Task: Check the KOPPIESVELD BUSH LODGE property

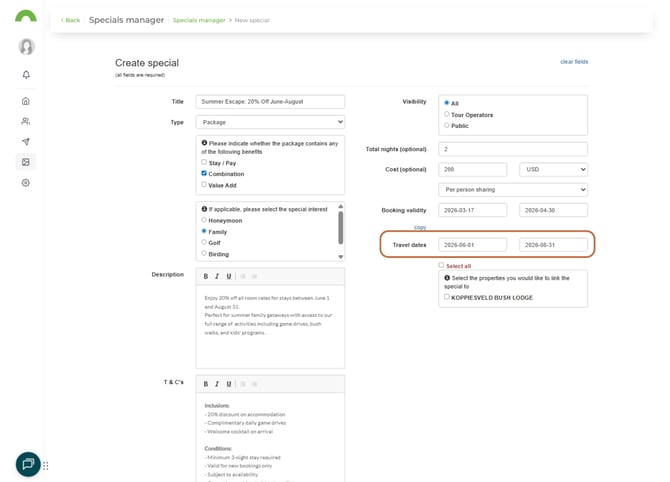Action: pos(447,297)
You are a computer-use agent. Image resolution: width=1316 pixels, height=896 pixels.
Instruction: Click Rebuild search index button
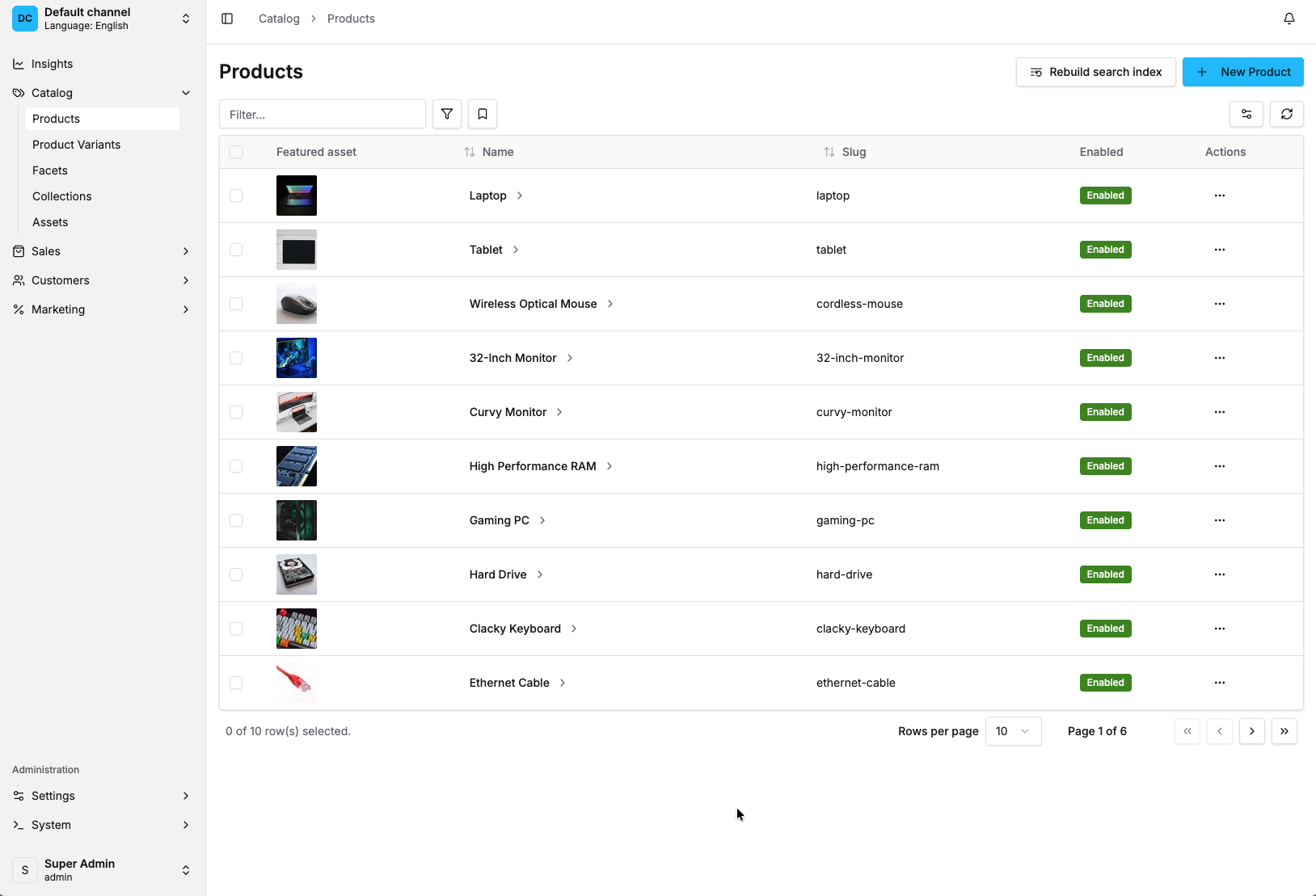(1095, 72)

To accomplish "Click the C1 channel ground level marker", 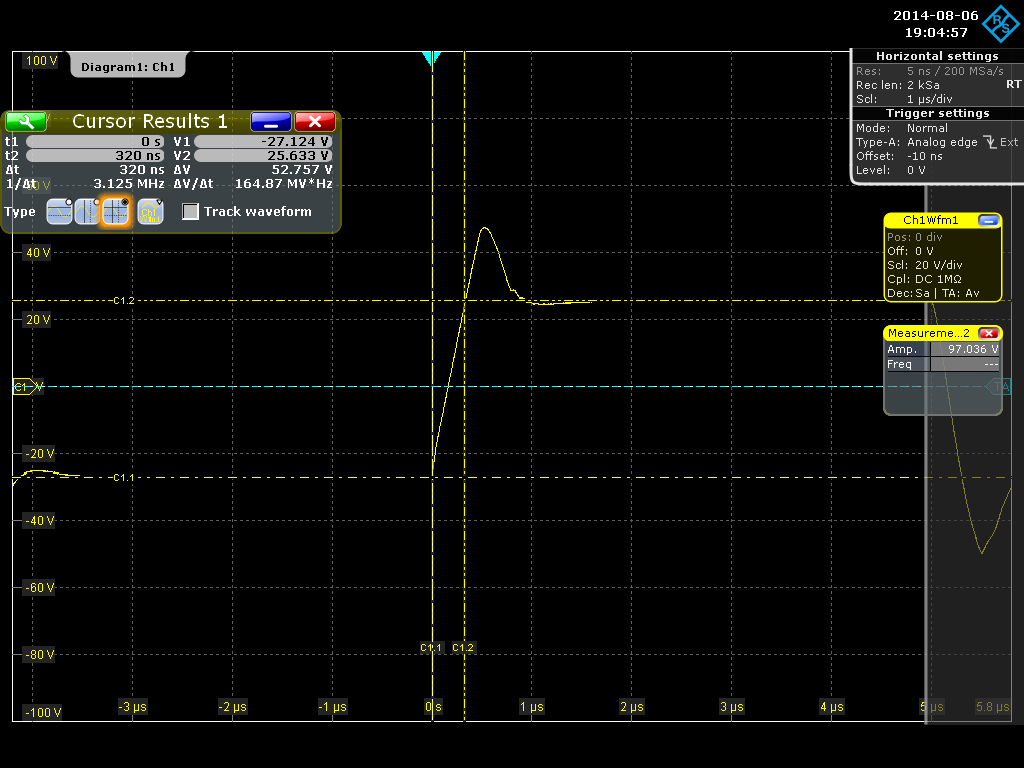I will coord(24,387).
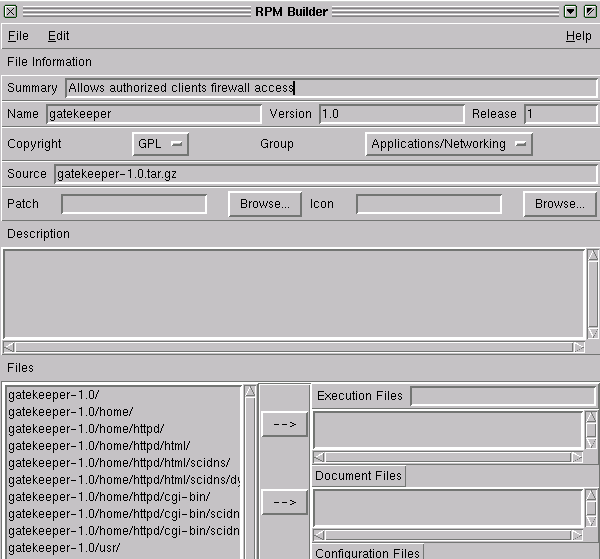Open the Edit menu
This screenshot has height=559, width=600.
click(59, 36)
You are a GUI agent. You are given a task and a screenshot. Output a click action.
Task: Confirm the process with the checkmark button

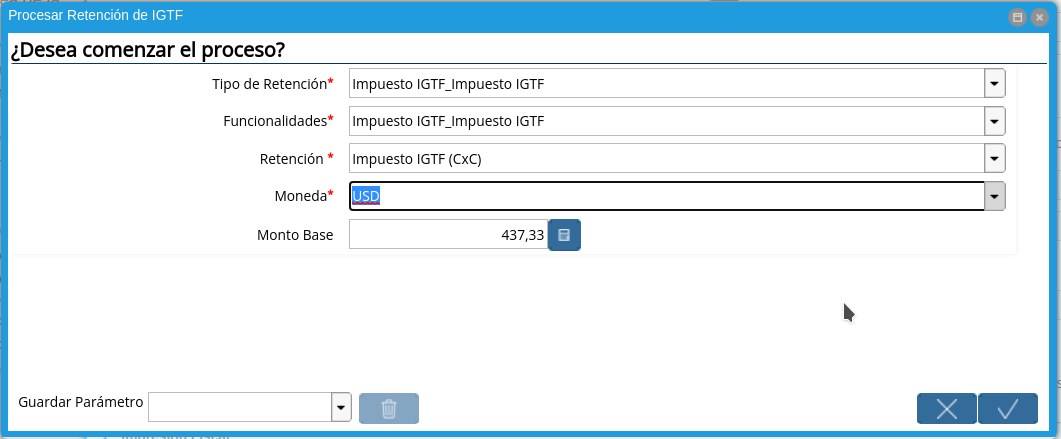coord(1008,408)

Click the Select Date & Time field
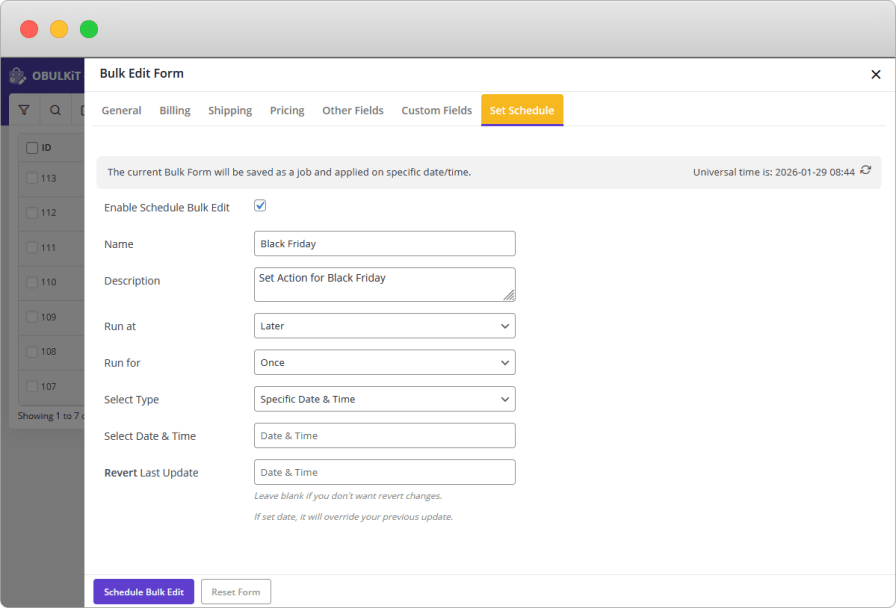click(385, 436)
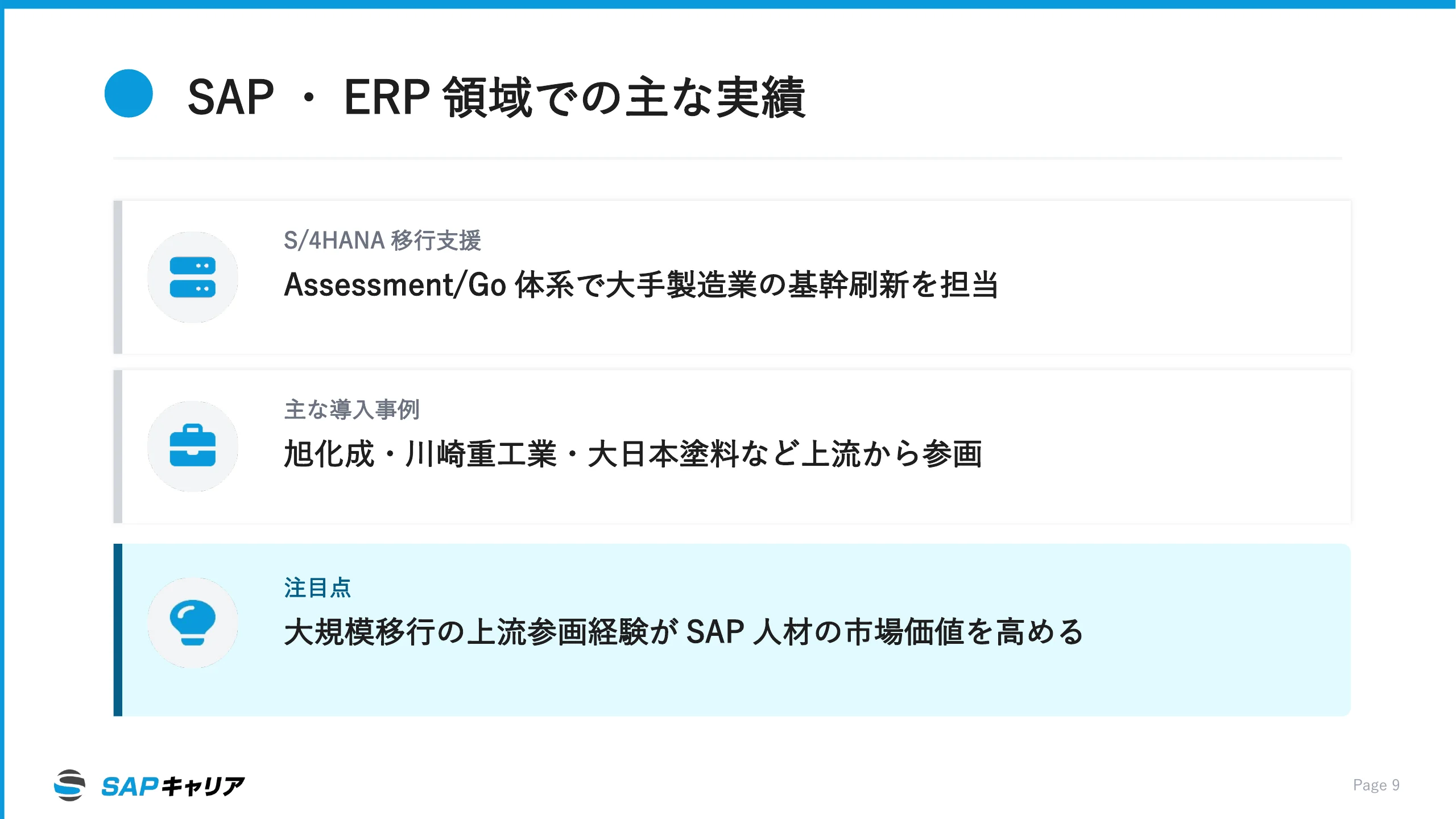The width and height of the screenshot is (1456, 819).
Task: Select the 注目点 label in the blue card
Action: pyautogui.click(x=317, y=588)
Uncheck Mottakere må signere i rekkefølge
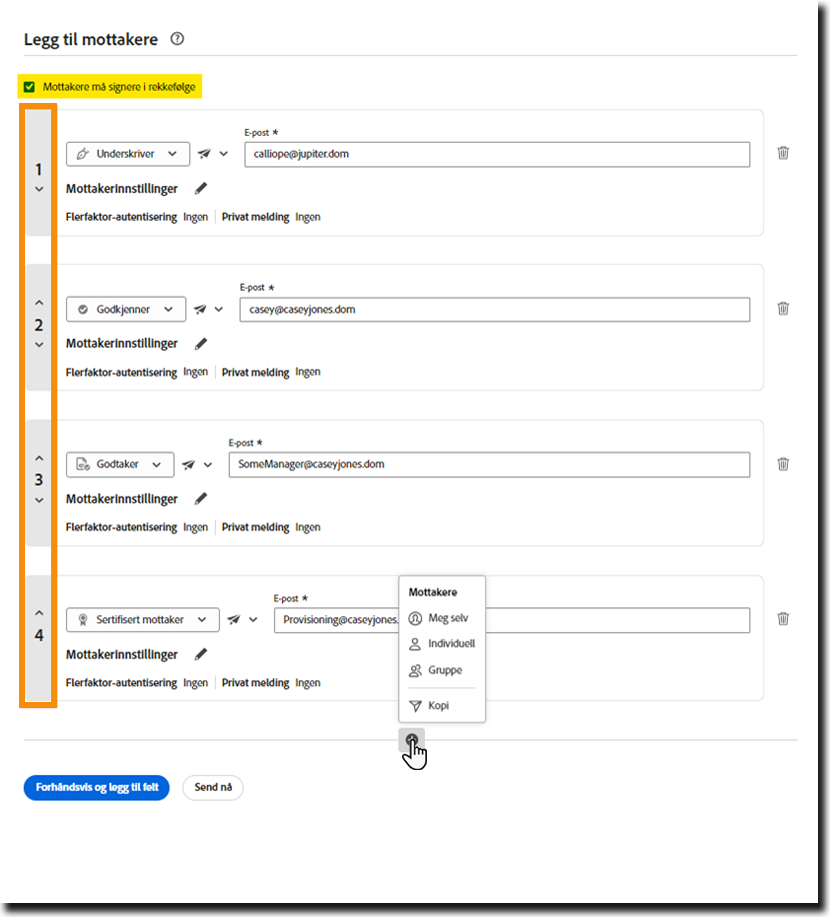Screen dimensions: 830x917 (30, 87)
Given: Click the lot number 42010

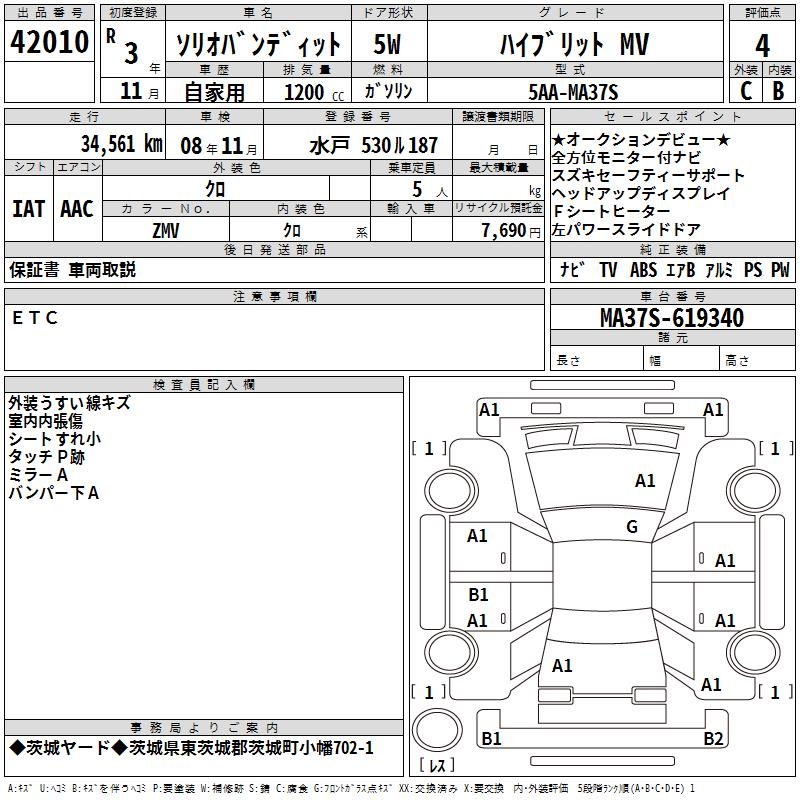Looking at the screenshot, I should (x=49, y=43).
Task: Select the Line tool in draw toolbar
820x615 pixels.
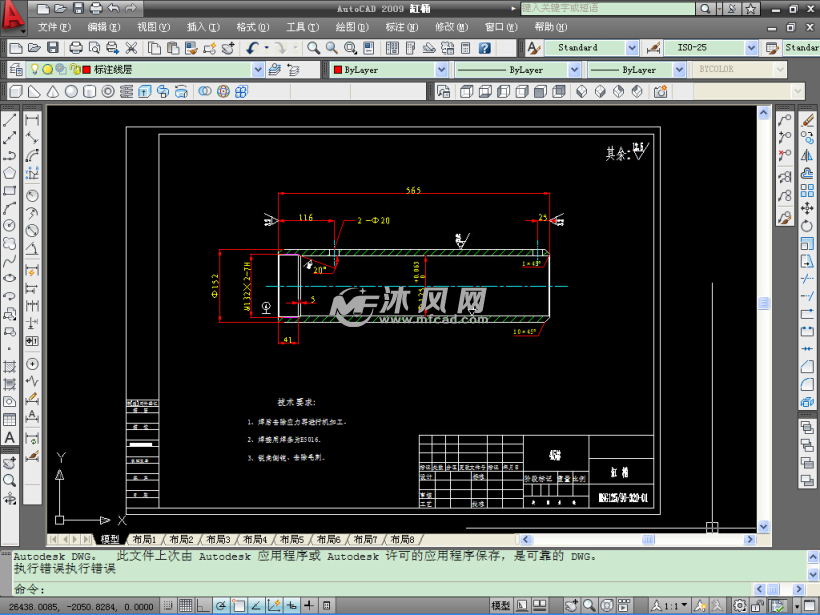Action: click(x=10, y=120)
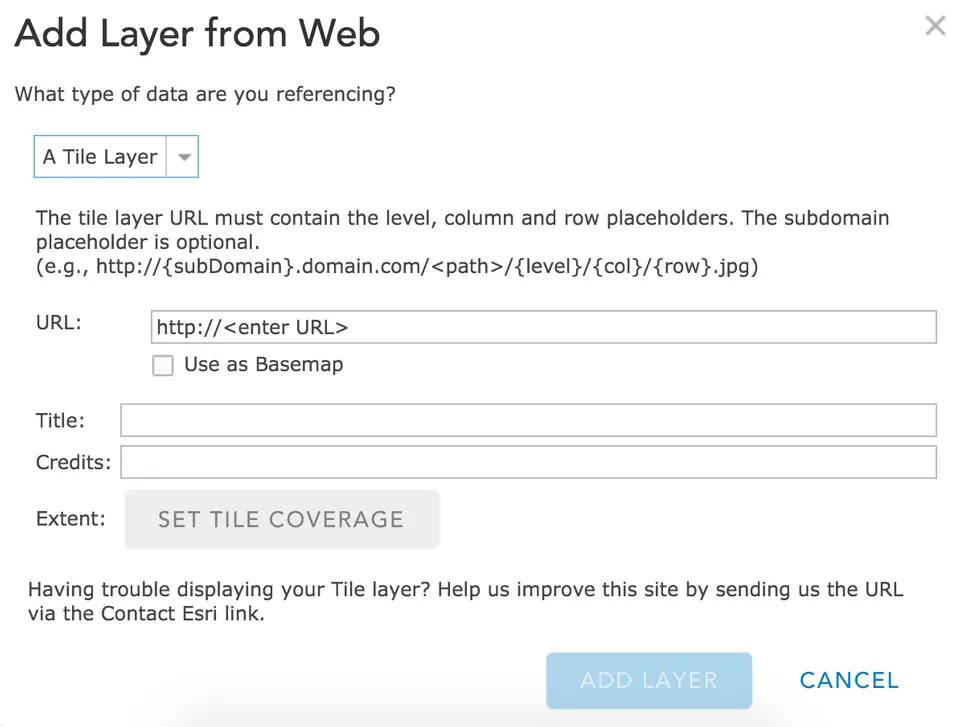Enable the Use as Basemap checkbox
The height and width of the screenshot is (727, 960).
(x=163, y=365)
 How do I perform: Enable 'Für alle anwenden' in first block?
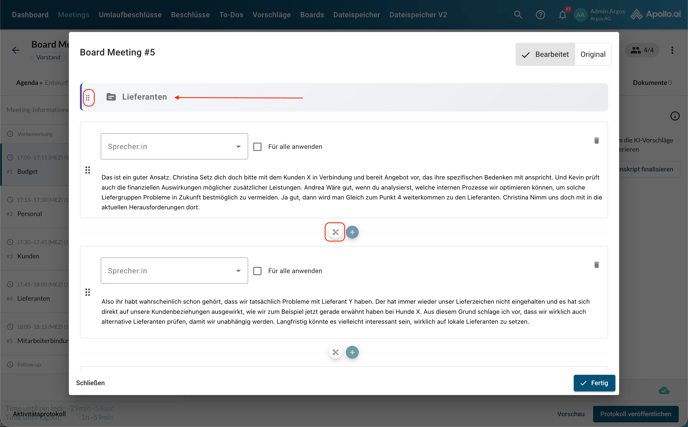[x=257, y=147]
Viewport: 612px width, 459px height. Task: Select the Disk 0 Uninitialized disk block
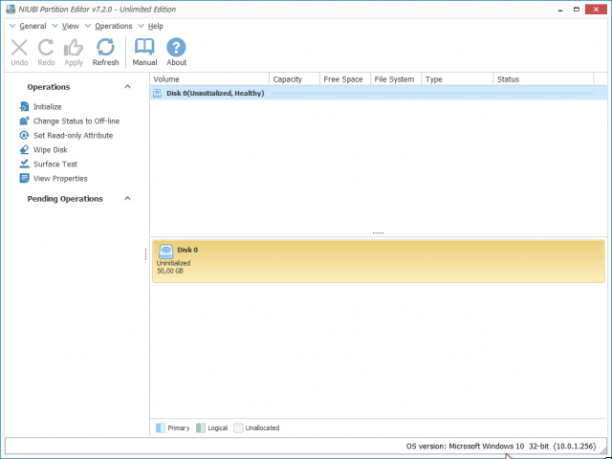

※

▸ **Assignment**:
In the data above, find the line with "Click the Select Date & Time field" and repeat it and every line after it through the end, exactly; leave the pictures out.

▸ **Result of this exercise**:
Click the Select Date & Time field
click(385, 436)
The width and height of the screenshot is (1456, 819).
Task: Select the 注目点 label in the blue card
Action: pyautogui.click(x=317, y=588)
Uncheck Mottakere må signere i rekkefølge
Screen dimensions: 830x917 (30, 87)
Given: Click the lot number 42010

Looking at the screenshot, I should (x=49, y=43).
Task: Select the Line tool in draw toolbar
820x615 pixels.
Action: click(x=10, y=120)
Enable the Use as Basemap checkbox
The height and width of the screenshot is (727, 960).
(x=163, y=365)
 How do I perform: Enable 'Für alle anwenden' in first block?
[x=257, y=147]
Viewport: 612px width, 459px height. Task: Select the Disk 0 Uninitialized disk block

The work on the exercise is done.